Different effects of IFNγ and IFNα/β on “immediate early” gene expression of HSV-1

Abstract

The effects of interferon gamma (IFNγ) on early steps of herpes simplex virus (Type 1; HSV-1) replication in primary cultures of splenic mouse macrophages were analyzed and compared to IFNα/β. Pretreatment of macrophages with recombinant murine IFNγ led to a dose-dependent reduction in the yield of progeny virus. Inhibition of protein synthesis was observed for HSV-1α,β and γ-proteins. Expression of the “immediate early” (IE) gene IE3 (ICP4) was investigated in detail. Steady-state level of the RNA and transcriptional activity of the gene in IFNγ-treated cells were comparable to control-infected cells except for a delay in their kinetics.
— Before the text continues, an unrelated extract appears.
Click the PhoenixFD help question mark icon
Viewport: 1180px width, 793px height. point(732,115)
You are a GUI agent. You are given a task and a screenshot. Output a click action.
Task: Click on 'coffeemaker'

This is in contrast to IFNα/β, which leads to a stable decrease in IE3 transcripts. Since IFNγ causes a stable decrease in the IE3 gene product ICP4, our data suggest a translational inhibition of HSV-1 IE gene expression in IFNγ-treated macrophages. Thus, IFNγ and IFNα/β inhibit HSV-1 replication by different mechanisms which may lead to a synergistic enhancement of inhibition after combined treatment.